Simulating the Effects of the Native Oxide Layer During Kinetic Spraying of Tantalum Particles Using a Deep Learning Interatomic Potential

The role of the native oxide layer present on metallic powders on the deformation and film formation mechanisms is not fully understood for powders deposited via kinetic spray processes such as cold spray or micro-cold spray (also referred to as the aerosol deposition method or vacuum kinetic spray). This study compares the deformation behavior of tantalum particles with and without an oxide layer using single-particle impact simulations performed via molecular dynamics (MD) simulations performed with a deep learning interatomic potential representation of the Ta/Ta₂O₅ system. The ability of the deep learning-based potential to accurately reproduce the impact behavior for this complex material system is verified and the computational costs are shown to be significantly lower than for ab initio molecular dynamics and complex reactive potentials previously used to simulate metal–oxide interfaces.
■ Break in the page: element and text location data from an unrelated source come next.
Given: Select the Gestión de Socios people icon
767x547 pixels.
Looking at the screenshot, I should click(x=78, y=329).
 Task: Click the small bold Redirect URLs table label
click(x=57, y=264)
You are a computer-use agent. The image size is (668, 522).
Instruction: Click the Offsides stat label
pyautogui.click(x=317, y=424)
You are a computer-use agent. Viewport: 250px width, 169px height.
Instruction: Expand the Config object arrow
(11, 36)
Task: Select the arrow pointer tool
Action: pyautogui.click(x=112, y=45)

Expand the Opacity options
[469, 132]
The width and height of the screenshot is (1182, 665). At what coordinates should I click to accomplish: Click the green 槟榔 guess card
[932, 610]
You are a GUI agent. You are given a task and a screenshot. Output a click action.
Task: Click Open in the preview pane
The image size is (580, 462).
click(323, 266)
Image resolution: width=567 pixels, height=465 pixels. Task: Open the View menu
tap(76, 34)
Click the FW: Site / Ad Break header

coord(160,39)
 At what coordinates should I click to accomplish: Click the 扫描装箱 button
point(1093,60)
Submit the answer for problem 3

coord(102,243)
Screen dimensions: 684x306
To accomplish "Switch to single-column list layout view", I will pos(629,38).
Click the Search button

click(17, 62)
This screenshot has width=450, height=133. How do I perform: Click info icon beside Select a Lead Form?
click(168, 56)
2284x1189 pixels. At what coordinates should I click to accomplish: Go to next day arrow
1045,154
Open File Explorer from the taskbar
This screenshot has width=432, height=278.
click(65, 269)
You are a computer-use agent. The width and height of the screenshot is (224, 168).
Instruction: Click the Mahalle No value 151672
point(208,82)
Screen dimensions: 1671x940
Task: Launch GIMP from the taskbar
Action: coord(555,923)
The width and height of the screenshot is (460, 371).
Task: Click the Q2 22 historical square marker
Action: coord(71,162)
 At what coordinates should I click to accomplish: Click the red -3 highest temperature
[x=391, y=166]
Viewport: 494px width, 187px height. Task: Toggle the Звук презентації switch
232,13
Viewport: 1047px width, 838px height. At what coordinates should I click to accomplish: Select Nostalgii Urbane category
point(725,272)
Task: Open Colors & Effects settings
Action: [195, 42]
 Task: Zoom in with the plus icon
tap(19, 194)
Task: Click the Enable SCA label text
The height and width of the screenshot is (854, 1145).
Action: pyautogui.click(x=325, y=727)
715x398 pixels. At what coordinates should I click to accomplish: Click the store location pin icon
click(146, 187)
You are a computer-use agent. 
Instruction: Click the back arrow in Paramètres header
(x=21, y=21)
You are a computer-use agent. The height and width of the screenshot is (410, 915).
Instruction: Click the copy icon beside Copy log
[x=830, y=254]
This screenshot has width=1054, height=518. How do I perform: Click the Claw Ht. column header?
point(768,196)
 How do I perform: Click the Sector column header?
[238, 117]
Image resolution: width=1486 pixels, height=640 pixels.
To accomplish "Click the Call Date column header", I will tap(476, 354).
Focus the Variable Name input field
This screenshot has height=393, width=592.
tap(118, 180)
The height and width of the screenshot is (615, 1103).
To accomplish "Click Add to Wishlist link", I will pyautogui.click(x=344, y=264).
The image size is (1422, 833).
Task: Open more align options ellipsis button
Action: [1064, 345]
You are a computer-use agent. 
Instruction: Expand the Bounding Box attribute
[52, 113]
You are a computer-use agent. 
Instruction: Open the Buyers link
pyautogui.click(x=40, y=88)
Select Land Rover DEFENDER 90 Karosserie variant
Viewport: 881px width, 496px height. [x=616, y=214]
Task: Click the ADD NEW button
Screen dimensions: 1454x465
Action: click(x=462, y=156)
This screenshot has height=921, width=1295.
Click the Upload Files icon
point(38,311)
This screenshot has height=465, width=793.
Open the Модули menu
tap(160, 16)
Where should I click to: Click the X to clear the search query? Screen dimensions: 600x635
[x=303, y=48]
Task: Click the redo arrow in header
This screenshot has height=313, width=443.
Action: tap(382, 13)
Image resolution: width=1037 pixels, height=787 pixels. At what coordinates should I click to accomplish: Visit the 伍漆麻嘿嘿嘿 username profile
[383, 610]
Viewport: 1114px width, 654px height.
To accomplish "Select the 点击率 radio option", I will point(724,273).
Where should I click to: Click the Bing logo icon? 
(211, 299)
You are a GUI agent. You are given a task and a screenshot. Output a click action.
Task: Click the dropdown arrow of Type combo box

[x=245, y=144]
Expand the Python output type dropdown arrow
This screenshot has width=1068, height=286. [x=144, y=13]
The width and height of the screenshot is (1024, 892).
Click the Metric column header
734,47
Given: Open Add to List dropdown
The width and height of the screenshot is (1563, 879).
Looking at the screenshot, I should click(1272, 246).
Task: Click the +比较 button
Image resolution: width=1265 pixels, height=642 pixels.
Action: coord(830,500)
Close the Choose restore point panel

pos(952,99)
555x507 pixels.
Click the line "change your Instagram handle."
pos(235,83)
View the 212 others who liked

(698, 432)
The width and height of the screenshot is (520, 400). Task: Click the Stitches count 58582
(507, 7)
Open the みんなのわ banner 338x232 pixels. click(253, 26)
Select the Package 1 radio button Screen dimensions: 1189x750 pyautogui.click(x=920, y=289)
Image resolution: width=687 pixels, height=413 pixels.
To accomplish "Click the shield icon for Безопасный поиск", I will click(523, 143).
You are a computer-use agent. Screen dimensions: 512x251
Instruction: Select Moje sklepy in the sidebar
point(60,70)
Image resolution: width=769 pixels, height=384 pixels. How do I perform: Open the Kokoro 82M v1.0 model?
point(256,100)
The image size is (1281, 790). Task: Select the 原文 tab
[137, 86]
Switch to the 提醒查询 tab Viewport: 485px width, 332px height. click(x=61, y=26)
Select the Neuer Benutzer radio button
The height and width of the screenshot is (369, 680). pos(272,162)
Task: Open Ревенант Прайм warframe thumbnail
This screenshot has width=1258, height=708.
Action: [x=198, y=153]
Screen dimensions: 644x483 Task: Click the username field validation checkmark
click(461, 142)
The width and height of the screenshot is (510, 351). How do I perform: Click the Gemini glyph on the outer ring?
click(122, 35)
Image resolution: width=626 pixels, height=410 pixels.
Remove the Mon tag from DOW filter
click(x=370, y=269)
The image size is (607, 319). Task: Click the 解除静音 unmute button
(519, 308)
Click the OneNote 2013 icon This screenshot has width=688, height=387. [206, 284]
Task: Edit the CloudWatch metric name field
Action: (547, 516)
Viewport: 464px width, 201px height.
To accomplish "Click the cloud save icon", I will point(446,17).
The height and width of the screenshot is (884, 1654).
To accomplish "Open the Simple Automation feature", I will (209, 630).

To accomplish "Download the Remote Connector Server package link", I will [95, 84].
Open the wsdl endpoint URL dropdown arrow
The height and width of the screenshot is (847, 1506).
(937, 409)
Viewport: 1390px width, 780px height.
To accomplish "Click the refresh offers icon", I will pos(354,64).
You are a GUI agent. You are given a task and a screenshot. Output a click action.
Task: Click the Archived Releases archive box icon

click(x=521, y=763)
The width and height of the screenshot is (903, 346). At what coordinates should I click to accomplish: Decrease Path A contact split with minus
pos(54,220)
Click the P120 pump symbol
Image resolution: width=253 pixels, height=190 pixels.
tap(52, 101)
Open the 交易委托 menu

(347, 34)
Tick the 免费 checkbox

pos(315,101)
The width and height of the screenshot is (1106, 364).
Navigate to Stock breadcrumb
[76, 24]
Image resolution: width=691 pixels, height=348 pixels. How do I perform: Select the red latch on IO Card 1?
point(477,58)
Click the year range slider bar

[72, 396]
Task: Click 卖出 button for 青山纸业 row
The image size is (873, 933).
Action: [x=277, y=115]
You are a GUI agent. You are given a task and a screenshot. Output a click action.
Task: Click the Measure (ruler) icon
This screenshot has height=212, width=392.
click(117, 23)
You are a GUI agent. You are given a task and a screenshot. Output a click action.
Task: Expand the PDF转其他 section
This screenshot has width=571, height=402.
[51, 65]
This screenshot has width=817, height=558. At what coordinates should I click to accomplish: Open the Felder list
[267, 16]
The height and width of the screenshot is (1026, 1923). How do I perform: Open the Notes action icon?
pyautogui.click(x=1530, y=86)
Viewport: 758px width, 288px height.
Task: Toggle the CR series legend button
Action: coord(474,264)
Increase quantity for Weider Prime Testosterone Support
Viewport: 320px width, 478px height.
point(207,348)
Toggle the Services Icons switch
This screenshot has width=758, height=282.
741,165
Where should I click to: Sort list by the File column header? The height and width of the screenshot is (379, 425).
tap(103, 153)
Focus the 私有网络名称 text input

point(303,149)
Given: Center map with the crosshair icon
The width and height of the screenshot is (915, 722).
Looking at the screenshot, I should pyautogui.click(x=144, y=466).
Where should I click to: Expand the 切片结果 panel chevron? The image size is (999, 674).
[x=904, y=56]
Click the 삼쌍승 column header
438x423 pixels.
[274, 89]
The lower computational costs when using the deep learning approach allow for partially oxidized particles that are large enough to be comparable to what can be deposited experimentally (50 nm) to be studied using MD simulations across a wide range of impact velocities (250-750 m/s). These simulations reveal that the presence of the 3-nm-thick oxide layer reduces overall deformation by > 40% across all particle sizes and impact velocities. For 40 nm and 50 nm particles impacted at high velocity, however, the rupture of the native oxide layer allows comparable kinetic energy dissipation compared to particles without an oxide layer of equal diameter despite much more limited overall deformation.